# [TASK GOAL]
From the first line to the last, copy the data exactly.

BEGIN DATA FOR THIS TASK

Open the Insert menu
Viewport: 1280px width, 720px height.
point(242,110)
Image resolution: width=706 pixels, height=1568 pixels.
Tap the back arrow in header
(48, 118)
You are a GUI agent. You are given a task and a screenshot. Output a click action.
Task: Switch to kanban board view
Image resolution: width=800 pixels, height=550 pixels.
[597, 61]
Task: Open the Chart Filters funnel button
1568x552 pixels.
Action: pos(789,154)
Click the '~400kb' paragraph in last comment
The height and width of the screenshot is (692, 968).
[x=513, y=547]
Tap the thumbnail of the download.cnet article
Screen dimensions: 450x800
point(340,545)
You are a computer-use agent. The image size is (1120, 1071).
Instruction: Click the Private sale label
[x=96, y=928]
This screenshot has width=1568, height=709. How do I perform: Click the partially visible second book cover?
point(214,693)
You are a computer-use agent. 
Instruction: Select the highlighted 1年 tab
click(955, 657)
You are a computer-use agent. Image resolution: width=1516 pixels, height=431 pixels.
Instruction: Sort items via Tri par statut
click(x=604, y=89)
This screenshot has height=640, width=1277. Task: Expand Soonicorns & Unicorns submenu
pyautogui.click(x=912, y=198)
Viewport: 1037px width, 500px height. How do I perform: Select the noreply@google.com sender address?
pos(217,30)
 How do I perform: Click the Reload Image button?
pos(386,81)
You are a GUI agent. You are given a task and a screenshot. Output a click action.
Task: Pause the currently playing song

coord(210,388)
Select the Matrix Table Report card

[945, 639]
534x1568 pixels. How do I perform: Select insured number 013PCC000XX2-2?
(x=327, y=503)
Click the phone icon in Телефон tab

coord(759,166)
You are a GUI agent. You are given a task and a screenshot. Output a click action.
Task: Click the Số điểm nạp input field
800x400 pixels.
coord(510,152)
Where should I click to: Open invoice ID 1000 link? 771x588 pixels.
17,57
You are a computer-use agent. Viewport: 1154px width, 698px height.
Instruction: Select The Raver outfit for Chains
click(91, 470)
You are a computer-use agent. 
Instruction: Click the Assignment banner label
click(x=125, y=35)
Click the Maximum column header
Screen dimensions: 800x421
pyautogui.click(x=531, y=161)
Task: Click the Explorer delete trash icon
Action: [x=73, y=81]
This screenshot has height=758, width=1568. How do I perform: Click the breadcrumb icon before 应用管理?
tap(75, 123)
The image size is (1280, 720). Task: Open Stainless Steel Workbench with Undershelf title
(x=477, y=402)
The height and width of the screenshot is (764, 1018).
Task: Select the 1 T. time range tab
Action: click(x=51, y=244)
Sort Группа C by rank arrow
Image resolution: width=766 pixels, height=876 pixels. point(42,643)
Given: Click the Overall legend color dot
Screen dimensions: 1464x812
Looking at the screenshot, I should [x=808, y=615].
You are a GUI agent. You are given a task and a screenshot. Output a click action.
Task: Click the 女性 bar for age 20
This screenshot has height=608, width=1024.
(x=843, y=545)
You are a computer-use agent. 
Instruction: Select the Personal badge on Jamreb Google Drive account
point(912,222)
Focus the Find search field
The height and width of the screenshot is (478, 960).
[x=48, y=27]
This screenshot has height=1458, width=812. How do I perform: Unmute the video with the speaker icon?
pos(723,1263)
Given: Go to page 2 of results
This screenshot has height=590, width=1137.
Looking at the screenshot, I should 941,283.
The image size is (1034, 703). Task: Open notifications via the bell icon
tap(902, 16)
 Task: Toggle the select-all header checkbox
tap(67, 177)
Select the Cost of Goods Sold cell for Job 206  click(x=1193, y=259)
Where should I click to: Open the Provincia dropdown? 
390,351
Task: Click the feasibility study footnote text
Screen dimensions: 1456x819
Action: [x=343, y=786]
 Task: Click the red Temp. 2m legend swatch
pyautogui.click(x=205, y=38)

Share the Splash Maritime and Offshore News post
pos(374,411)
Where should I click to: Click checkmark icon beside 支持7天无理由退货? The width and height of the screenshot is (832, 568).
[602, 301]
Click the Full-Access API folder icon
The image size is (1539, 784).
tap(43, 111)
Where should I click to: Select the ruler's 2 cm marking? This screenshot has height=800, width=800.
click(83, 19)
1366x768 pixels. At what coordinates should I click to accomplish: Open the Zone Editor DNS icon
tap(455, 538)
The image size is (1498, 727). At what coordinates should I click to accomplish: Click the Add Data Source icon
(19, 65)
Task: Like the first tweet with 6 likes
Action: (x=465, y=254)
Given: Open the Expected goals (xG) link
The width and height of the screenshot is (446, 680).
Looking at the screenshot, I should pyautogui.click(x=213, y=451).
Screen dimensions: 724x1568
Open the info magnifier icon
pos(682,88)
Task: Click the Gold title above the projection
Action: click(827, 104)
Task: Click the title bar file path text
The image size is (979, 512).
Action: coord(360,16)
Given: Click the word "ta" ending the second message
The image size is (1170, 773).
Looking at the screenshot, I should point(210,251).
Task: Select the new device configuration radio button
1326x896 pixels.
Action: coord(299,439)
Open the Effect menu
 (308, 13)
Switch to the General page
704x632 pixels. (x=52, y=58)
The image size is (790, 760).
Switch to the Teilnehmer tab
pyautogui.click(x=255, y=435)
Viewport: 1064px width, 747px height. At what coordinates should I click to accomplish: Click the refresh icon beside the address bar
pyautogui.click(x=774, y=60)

END DATA FOR THIS TASK

# [YOUR RESPONSE]
Open the Insert menu
Viewport: 1280px width, 720px height.
point(242,110)
Image resolution: width=706 pixels, height=1568 pixels.
Tap the back arrow in header
(48, 118)
You are a GUI agent. You are given a task and a screenshot. Output a click action.
Task: Switch to kanban board view
Image resolution: width=800 pixels, height=550 pixels.
[597, 61]
Task: Open the Chart Filters funnel button
1568x552 pixels.
Action: pos(789,154)
Click the '~400kb' paragraph in last comment
The height and width of the screenshot is (692, 968).
[x=513, y=547]
Tap the thumbnail of the download.cnet article
Screen dimensions: 450x800
point(340,545)
You are a computer-use agent. The image size is (1120, 1071).
Instruction: Click the Private sale label
[x=96, y=928]
This screenshot has width=1568, height=709. How do I perform: Click the partially visible second book cover?
point(214,693)
You are a computer-use agent. 
Instruction: Select the highlighted 1年 tab
click(955, 657)
You are a computer-use agent. Image resolution: width=1516 pixels, height=431 pixels.
Instruction: Sort items via Tri par statut
click(x=604, y=89)
This screenshot has height=640, width=1277. Task: Expand Soonicorns & Unicorns submenu
pyautogui.click(x=912, y=198)
Viewport: 1037px width, 500px height. How do I perform: Select the noreply@google.com sender address?
pos(217,30)
 How do I perform: Click the Reload Image button?
pos(386,81)
You are a GUI agent. You are given a task and a screenshot. Output a click action.
Task: Pause the currently playing song

coord(210,388)
Select the Matrix Table Report card

[945, 639]
534x1568 pixels. How do I perform: Select insured number 013PCC000XX2-2?
(x=327, y=503)
Click the phone icon in Телефон tab

coord(759,166)
You are a GUI agent. You are given a task and a screenshot. Output a click action.
Task: Click the Số điểm nạp input field
800x400 pixels.
coord(510,152)
Where should I click to: Open invoice ID 1000 link? 771x588 pixels.
17,57
You are a computer-use agent. Viewport: 1154px width, 698px height.
Instruction: Select The Raver outfit for Chains
click(91, 470)
You are a computer-use agent. 
Instruction: Click the Assignment banner label
click(x=125, y=35)
Click the Maximum column header
Screen dimensions: 800x421
pyautogui.click(x=531, y=161)
Task: Click the Explorer delete trash icon
Action: [x=73, y=81]
This screenshot has height=758, width=1568. How do I perform: Click the breadcrumb icon before 应用管理?
tap(75, 123)
The image size is (1280, 720). Task: Open Stainless Steel Workbench with Undershelf title
(x=477, y=402)
The height and width of the screenshot is (764, 1018).
Task: Select the 1 T. time range tab
Action: click(x=51, y=244)
Sort Группа C by rank arrow
Image resolution: width=766 pixels, height=876 pixels. point(42,643)
Given: Click the Overall legend color dot
Screen dimensions: 1464x812
Looking at the screenshot, I should [x=808, y=615].
You are a GUI agent. You are given a task and a screenshot. Output a click action.
Task: Click the 女性 bar for age 20
This screenshot has height=608, width=1024.
(x=843, y=545)
You are a computer-use agent. 
Instruction: Select the Personal badge on Jamreb Google Drive account
point(912,222)
Focus the Find search field
The height and width of the screenshot is (478, 960).
[x=48, y=27]
This screenshot has height=1458, width=812. How do I perform: Unmute the video with the speaker icon?
pos(723,1263)
Given: Go to page 2 of results
This screenshot has height=590, width=1137.
Looking at the screenshot, I should 941,283.
The image size is (1034, 703). Task: Open notifications via the bell icon
tap(902, 16)
 Task: Toggle the select-all header checkbox
tap(67, 177)
Select the Cost of Goods Sold cell for Job 206  click(x=1193, y=259)
Where should I click to: Open the Provincia dropdown? 
390,351
Task: Click the feasibility study footnote text
Screen dimensions: 1456x819
Action: [x=343, y=786]
 Task: Click the red Temp. 2m legend swatch
pyautogui.click(x=205, y=38)

Share the Splash Maritime and Offshore News post
pos(374,411)
Where should I click to: Click checkmark icon beside 支持7天无理由退货? The width and height of the screenshot is (832, 568).
[602, 301]
Click the Full-Access API folder icon
The image size is (1539, 784).
tap(43, 111)
Where should I click to: Select the ruler's 2 cm marking? This screenshot has height=800, width=800.
click(83, 19)
1366x768 pixels. At what coordinates should I click to accomplish: Open the Zone Editor DNS icon
tap(455, 538)
The image size is (1498, 727). At what coordinates should I click to accomplish: Click the Add Data Source icon
(19, 65)
Task: Like the first tweet with 6 likes
Action: (x=465, y=254)
Given: Open the Expected goals (xG) link
The width and height of the screenshot is (446, 680).
Looking at the screenshot, I should pyautogui.click(x=213, y=451).
Screen dimensions: 724x1568
Open the info magnifier icon
pos(682,88)
Task: Click the Gold title above the projection
Action: click(827, 104)
Task: Click the title bar file path text
The image size is (979, 512).
Action: coord(360,16)
Given: Click the word "ta" ending the second message
The image size is (1170, 773).
Looking at the screenshot, I should point(210,251).
Task: Select the new device configuration radio button
1326x896 pixels.
Action: coord(299,439)
Open the Effect menu
 (308, 13)
Switch to the General page
704x632 pixels. (x=52, y=58)
The image size is (790, 760).
Switch to the Teilnehmer tab
pyautogui.click(x=255, y=435)
Viewport: 1064px width, 747px height. At what coordinates should I click to accomplish: Click the refresh icon beside the address bar
pyautogui.click(x=774, y=60)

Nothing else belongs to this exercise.